Of course, the kind of knowledge rulers, politicians, and government regulators lay claim to is different--they pretend to know how we, each and every single solitary one of us, ought to live from moment to moment, and this is impossible. Should I eat salty foods? Exercise regularly? Follow a diet? Go green? Drive an SUV? Save my money or spend it? Become a high school teacher or a Wall Street operator?
The little bit of this kind of knowledge that's available is only local, knowledge that intimates have of intimates (and even then much of it is speculative) and never authorizes people to regiment others' lives except when it comes to parents vis-a-vis their children and those who have been given the authority by people they might choose to instruct (doctors or trainers from patients and clients, respectively).

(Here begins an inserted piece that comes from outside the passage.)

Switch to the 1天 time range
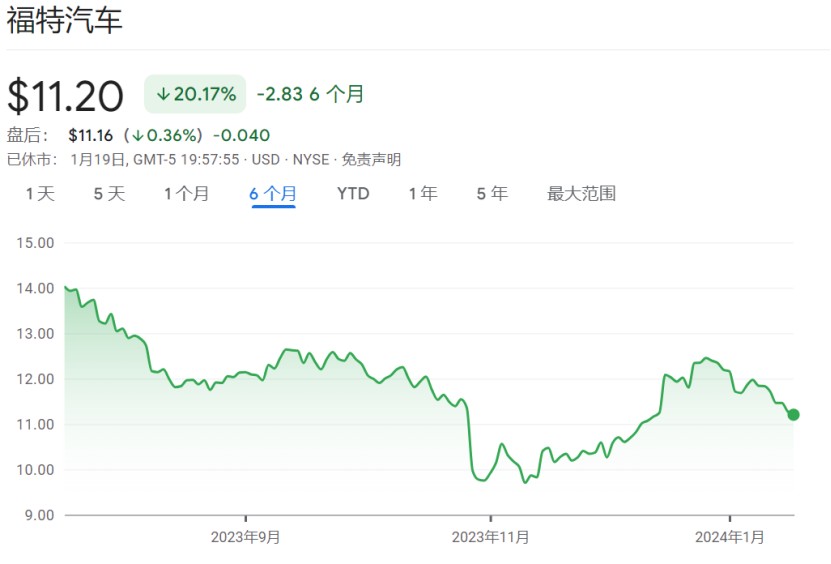The width and height of the screenshot is (831, 564). tap(40, 194)
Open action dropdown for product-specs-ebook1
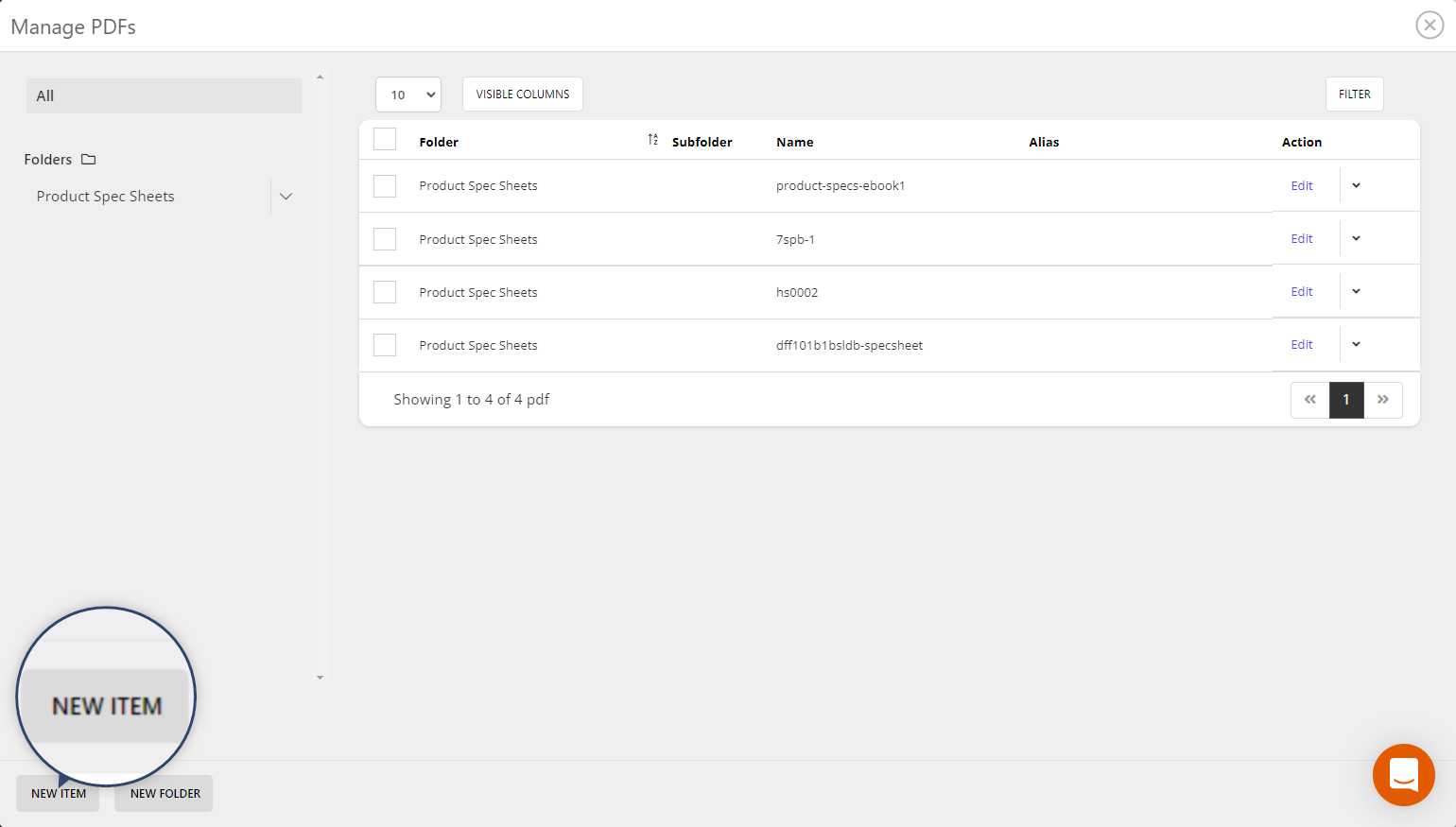This screenshot has height=827, width=1456. pyautogui.click(x=1356, y=186)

Such intimate and rare knowledge by no means implies the usual belief of the totalitarian sort that is so popular with governments, of people's proper goals in their lives and the means by which to reach these goals. Furthermore, the kind of knowledge one might have of how another should act does not imply that it should be imposed on people by laws and regulations. Simply as a matter of sound reasoning, logic, from the fact that one has knowledge of how another ought to act it does not follow that this knowledge may be imposed, used to justify ruling another. It is a non sequitur to think otherwise; it just doesn't follow!
So the ignorance-based defense of limited government needs to be supplemented with the rights-based defense in line with which even in those rare cases when others may well know a thing or two about how another ought to act, it is not up to these others to put that knowledge into practice but up to the agents themselves. (My doctor does know a bit about what it is that I ought to do to be well, yet he may only advise me, not force me!)
If all one relies on in the defense of liberty is widespread human ignorance of how other people should live their lives, there are simply too many cases that don't fit the situation. It is often enough that one knows that a friend or neighbor or colleague is doing something wrong and should stop this. It doesn't follow that one may do the stopping for another. It at most implies that those who care for their intimates need to try, sometimes persistently, to convince these intimates, to persuade them, to change some of their conduct. Resorting to coercive force is actually being lazy in these matters of aiming to reform people! All those reformers who want to change us need to confine themselves to educating, imploring their fellows and give up their paternalist habits (even if it is just nudging people around).
Attempting to make other people do the right thing, apart from when they embark upon violating the rights of their fellows (in which case it is a case of defensive intervention) is to deny them their moral sovereignty, to treat them as invalids or children instead of grown ups who, admittedly, may sometimes do the wrong thing and need to stop this of their own volition.